Excerpts from Jim Conrad's
Naturalist Newsletter

Lesser Nighthawk, CHORDEILES ACUTIPENNIS

from the April 5, 2015 Newsletter issued from Río Lagartos, on the Yucatan Peninsula's northern coast (~N21.60°, ~W88.16°), Yucatán state, MÉXICO
LESSER NIGHTHAWK

The cemetery on the south side of Río Lagartos is surrounded by a high stone wall, and occupies low land that just beyond the wall is flooded during the rainy season. Now deep into the dry season the whole area is dry, dusty and mostly open, with scattered bushes, small trees, agaves and cacti. As you walk around the cemetery perimeter you're likely to scare up one or more streamlined-looking birds that fly low and fast, but which quickly land, maybe atop the church wall, like the one shown above.

Once the birds have settled someplace, either on the ground or atop the wall, they sit there unmoving, depending on their camouflage to hide them. If you've seen one land nearby in bushes, probably when you go looking for it you won't see it until it flies up again. These birds' ability to blend into the background is uncanny. But, of course, if they land atop the wall displaying their silhouettes, they're easy to spot. During their evolution, cemetery walls didn't exist, so their instincts say nothing about the wisdom of wall sitting.

Despite having a good picture of a wall sitter to work with, I had to work a little to identify these birds.

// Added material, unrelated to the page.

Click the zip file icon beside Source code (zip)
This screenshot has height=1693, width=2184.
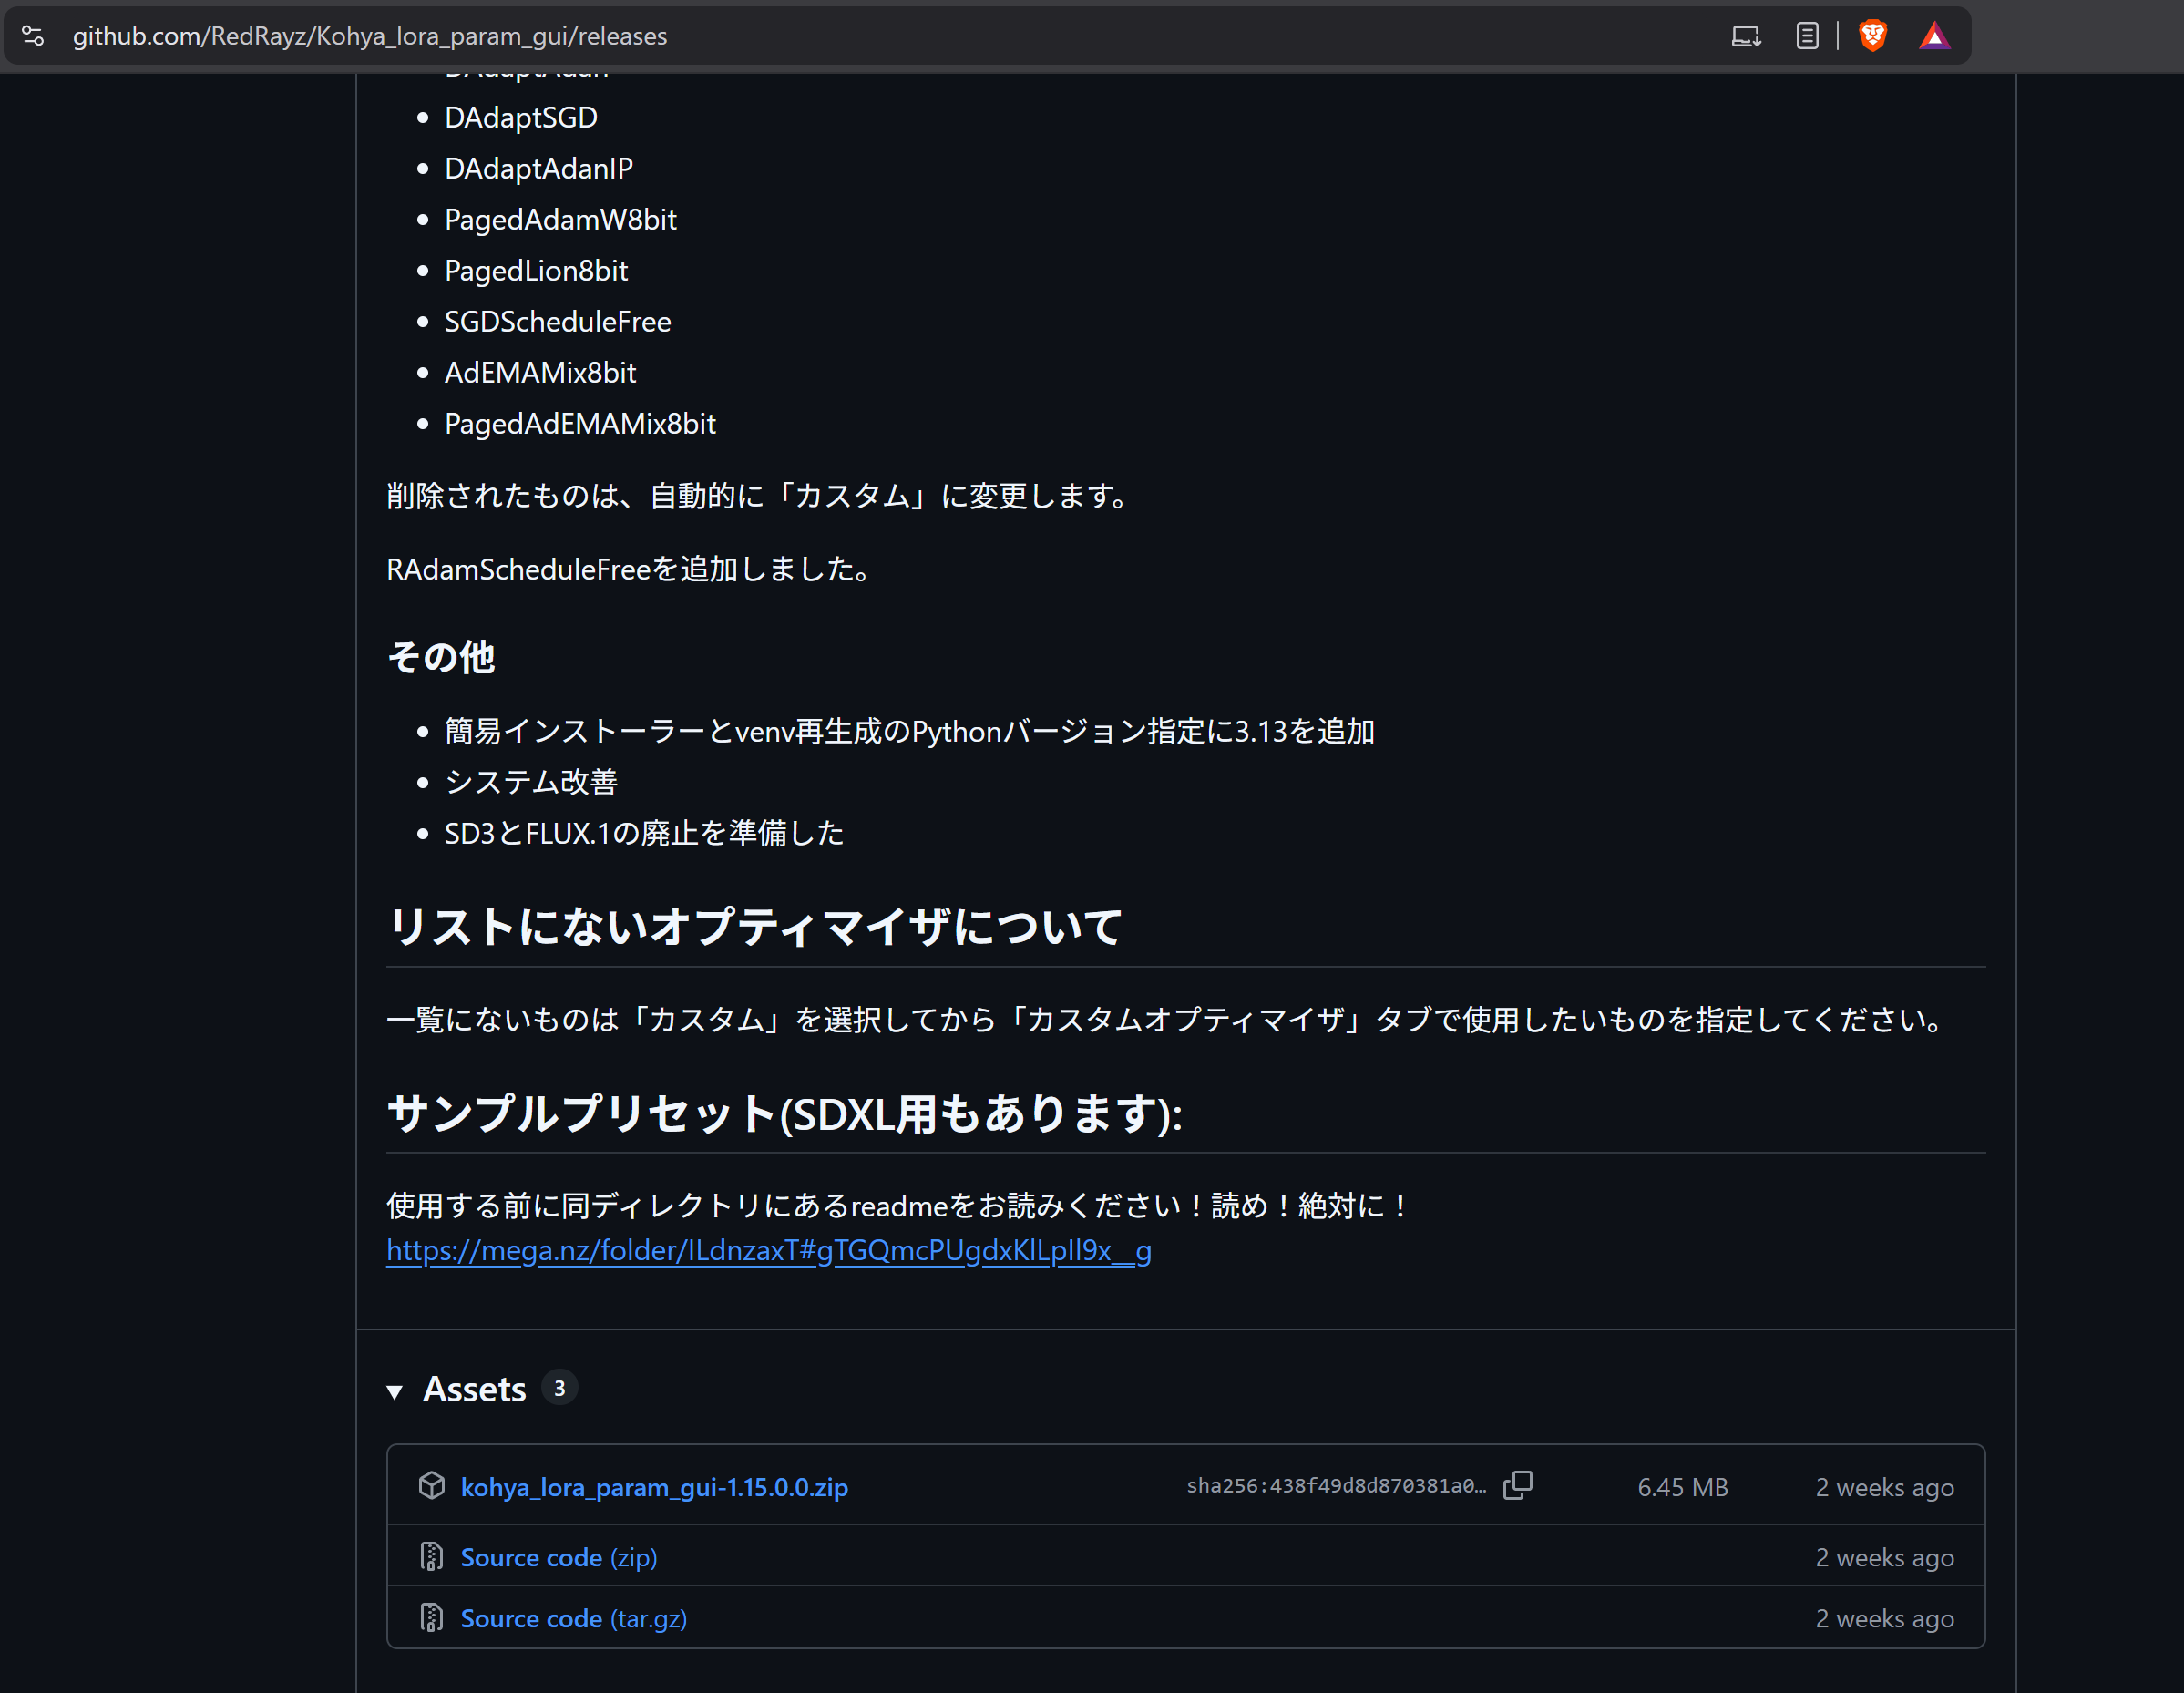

Here in the northern Yucatan during migration -- and migration has begun -- we can expect five or six species of the Nighthawk or Nightjar Family, to which these birds belong. In North America, Common Nighthawks and Whip-poor-wills are the best known members of the family, and those species are typical of the whole lot. All display variously speckled, blotchy, brown/gray plumage that from the distance looks like dry leaves on the ground, and all have tiny mouths that open wide when they're about to gulp down a flying insect. Normally the gulping is nocturnal, mostly at dawn and dusk.

Our wall-sitting bird doesn't perfectly match any illustration in my field guides, but with those three lines of white spots on the wings, and through the process of elimination, it's clear that this is the Lesser Nighthawk, CHORDEILES ACUTIPENNIS, widely distributed from the southwestern US south through all of Mexico and Central America, to northern South America. With such a big distribution, the species has fractured into seven recognizable subspecies. Ours is ssp. texensis.

Though in North America Lesser Nighthawks are only summer residents, we have them year-round in the northern Yucatan. This January one evening Paco and I were returning on a particularly late flamingo-viewing tour when darkness overcame us with our boat still several miles from town. Suddenly fifteen or twenty Lesser Nighthawks gathered around our boat, their white wing bars barely visible in the darkness, and for a mile or so they followed us, their silent silhouettes circling and darting in and out of our sphere of vision. Often I've wondered why they did that, and sometimes I've imagined that it was just for fun, or that they were curious and wanted to watch us awhile.

Lesser Nighthawks nest mostly where there's arid lowland scrub and/or farmland, of which we have plenty around here.